As part of the great protest movement of the Sudanese people against the military dictatorship that has been in place for thirty years, an amazing scene took place last Friday in Khartoum.
In the middle of the day, the crowd gathered in front of the headquarters of the Sudanese army wanted to engage in Friday prayer, as they should.
But the protesters feared that the army would take advantage of this moment of meditation to disperse them. So the Coptic protesters (Christians representing at most 3 per cent of the population of the capital) formed a huge chain holding hands, to draw a kind of human enclosure around the sit-in, to protect their Muslim compatriots in prayer from any military intrusion.
This movement of solidarity recalled the one where the crowd sang “We are all Darfuris! After the regime of General Omar al-Bashir accused the protesters of being manipulated by rebels in Darfur.
This semi-desert region, Muslim and black, in the west of the country, had rebelled in 2003, wanting a better distribution of resources. The Islamist regime of Bashir then launched a harsh repression.
Armed militias of Arabised nomads (janjawids) were mobilised against the black farmers, exploiting the anti-black racism and ancestral rivalries around land control. In July 2004, the UN estimated that, in a 15-month period, 3,000 people were killed and 1 million civilians had been displaced.
In March 2009, the International Criminal Court issued an international arrest warrant against President Omar al-Bashir for war crimes and crimes against humanity.
In June 1989, this paratrooper officer, responsible in the late 1980s for military operations against the Sudan People’s Liberation Army in the Christian south of the country, seized power in Khartoum in a military coup.
An ally of the great Islamist preacher Hassan al-Turabi (Osama bin Laden’s spiritual father), he imposed an Islamic legal code on the entire country, forcing the Christians of the south to secede.
When they took power, Bashir and Turabi proclaimed an Islamic revolution that would create a new Muslim man, marked by the concept of generosity.
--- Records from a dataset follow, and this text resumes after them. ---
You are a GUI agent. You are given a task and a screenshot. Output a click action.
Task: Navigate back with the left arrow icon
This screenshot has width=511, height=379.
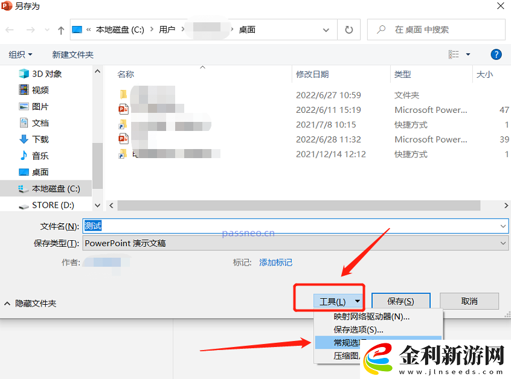coord(11,29)
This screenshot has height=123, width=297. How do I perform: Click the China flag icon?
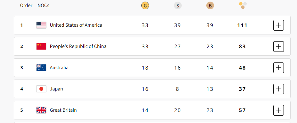tap(41, 46)
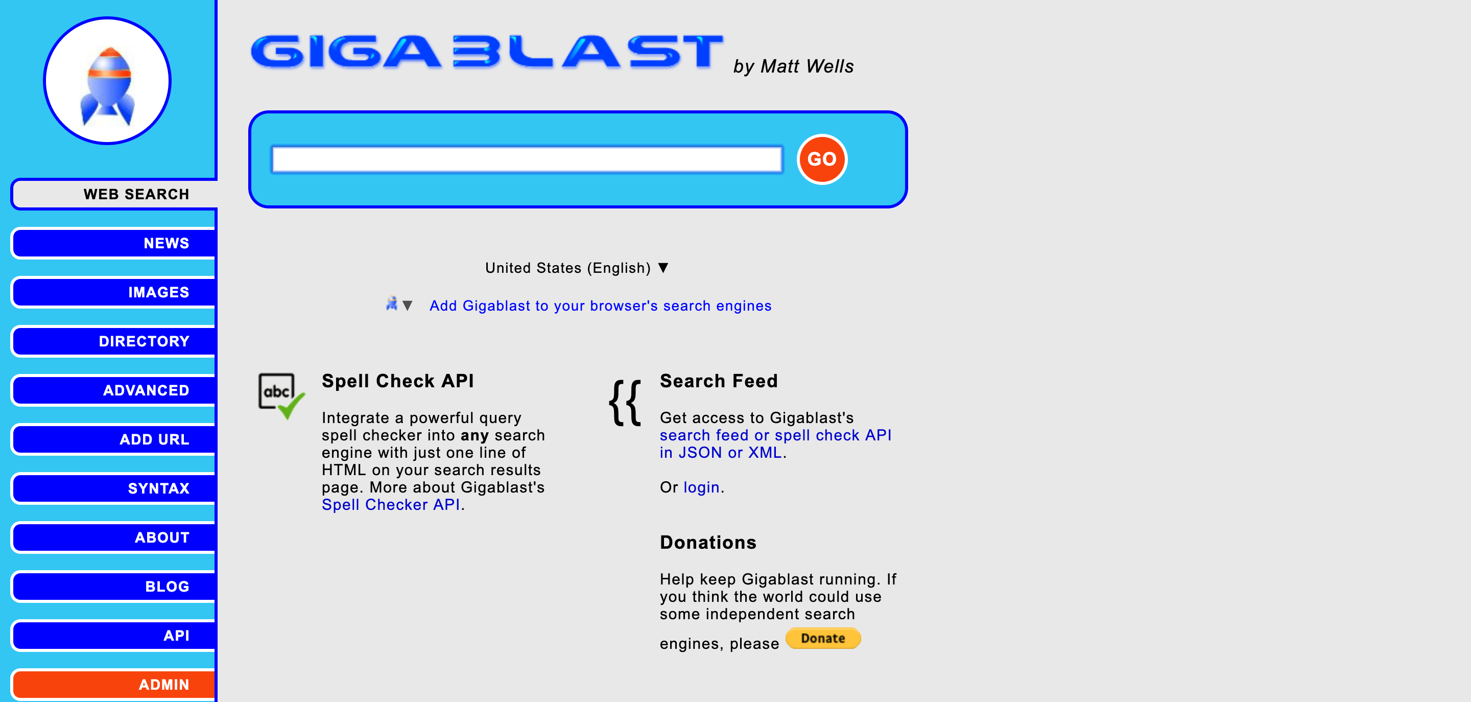Viewport: 1471px width, 702px height.
Task: Click the Spell Checker API link
Action: click(x=389, y=505)
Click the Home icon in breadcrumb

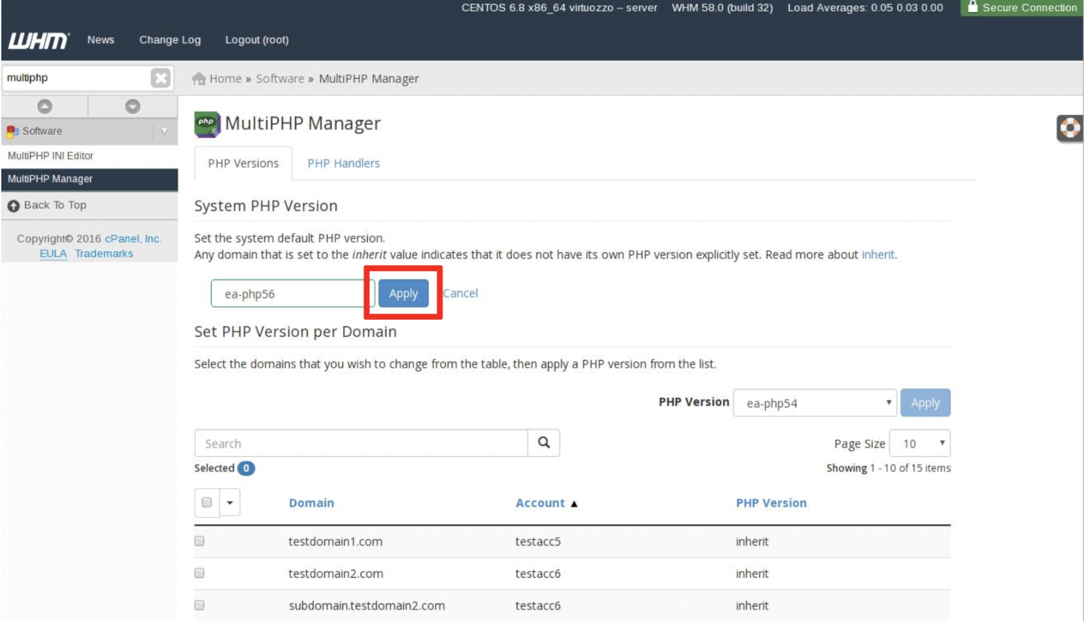199,79
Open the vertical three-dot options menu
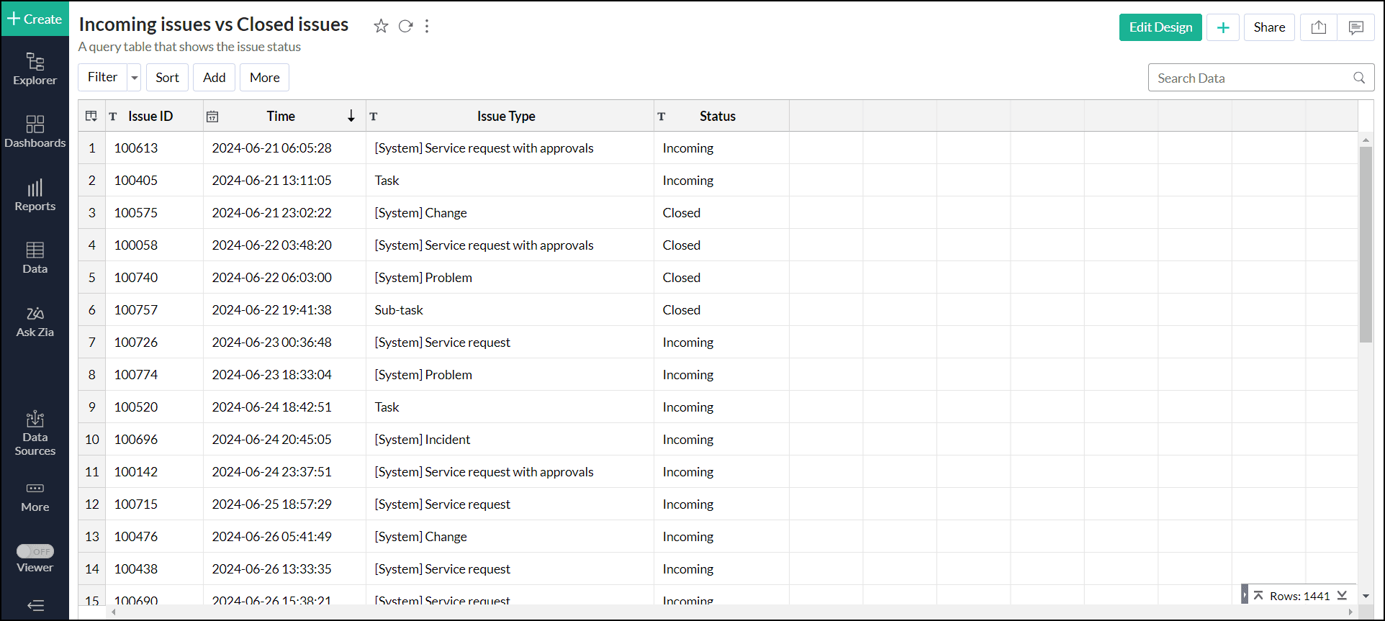Image resolution: width=1385 pixels, height=621 pixels. click(427, 27)
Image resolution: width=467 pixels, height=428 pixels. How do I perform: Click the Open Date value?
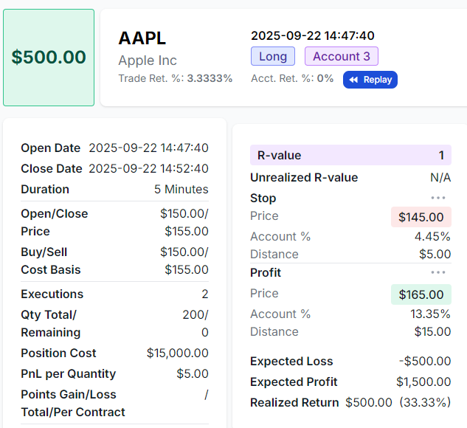tap(148, 148)
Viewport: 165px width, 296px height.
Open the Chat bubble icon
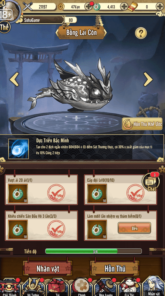coord(151,182)
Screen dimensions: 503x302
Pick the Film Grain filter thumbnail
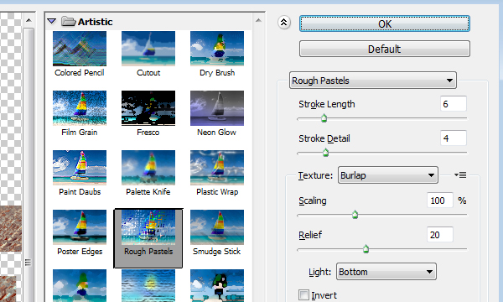click(x=80, y=108)
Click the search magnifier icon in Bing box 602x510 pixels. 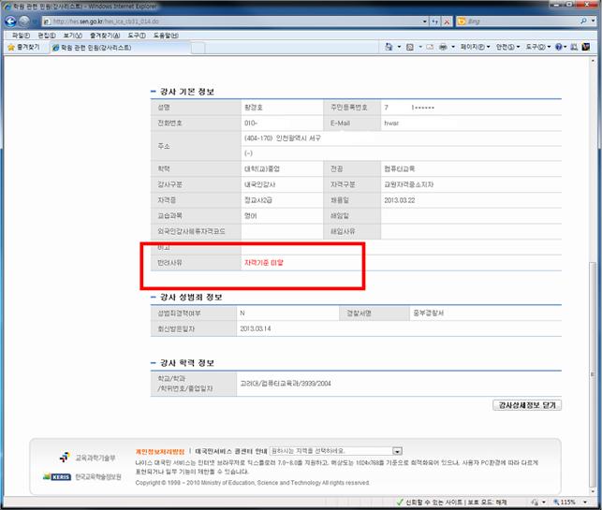coord(582,22)
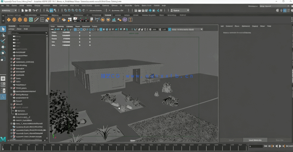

Alms to the poor (zakhat) is indeed one of the five pillars of Islam. This beautiful idea was a useful veil to hide the suppression of civil liberties. In a Muslim country, it is easy to explain to the often uneducated masses that the law of God is necessarily better than the law of men.
But rather quickly, the Sudanese realised that the moralising speeches did not really apply to their leaders, who practiced “Do what I say, not what I do! “. Corruption overcame this government that was supposed to rule in the name of God.
The brothers of Bashir knew how to get rich quick. Today the people of Khartoum demand that Bashir – who was removed from office and placed by his military colleagues under house arrest in a secret location – be tried in Sudan for his political and economic crimes.
We have seen it in other Muslim countries: such as Iran, Pakistan, Afghanistan, Algeria or Egypt. Initially, Islamists enjoy real popular support because they promise honesty in the conduct of public affairs and compassion for the poor, as prescribed by their religion. But things turn around when the people realise that they are not moral but only moralistic.
Iran’s youth has definitely turned away from the Islamic Revolution instigated by the previous generation. The mullahs and the Pasdarans appear to them to be morally corrupt, economically inefficient and diplomatically dangerous.
Like the Sudanese youth, they want Iran to become a normal country, where one can live freely, where one does not condemn to 148 lashes and ten years in prison a simple women’s rights lawyer, where a girl has the same share of inheritance as her brother, where the leaders stop financing the expansion of their ideology abroad, to the detriment of the well-being of their own people.
In June 2013 in Egypt, huge popular demonstrations sounded the death knell of a Muslim Brotherhood government that claimed to impose new customs on this very old people of the Nile.
Does this mean that faith has regressed in these Muslim countries? Quite the contrary. What we are witnessing more and more is the emergence of civil societies that now reject the instrumentalisation of Islam by their political leaders.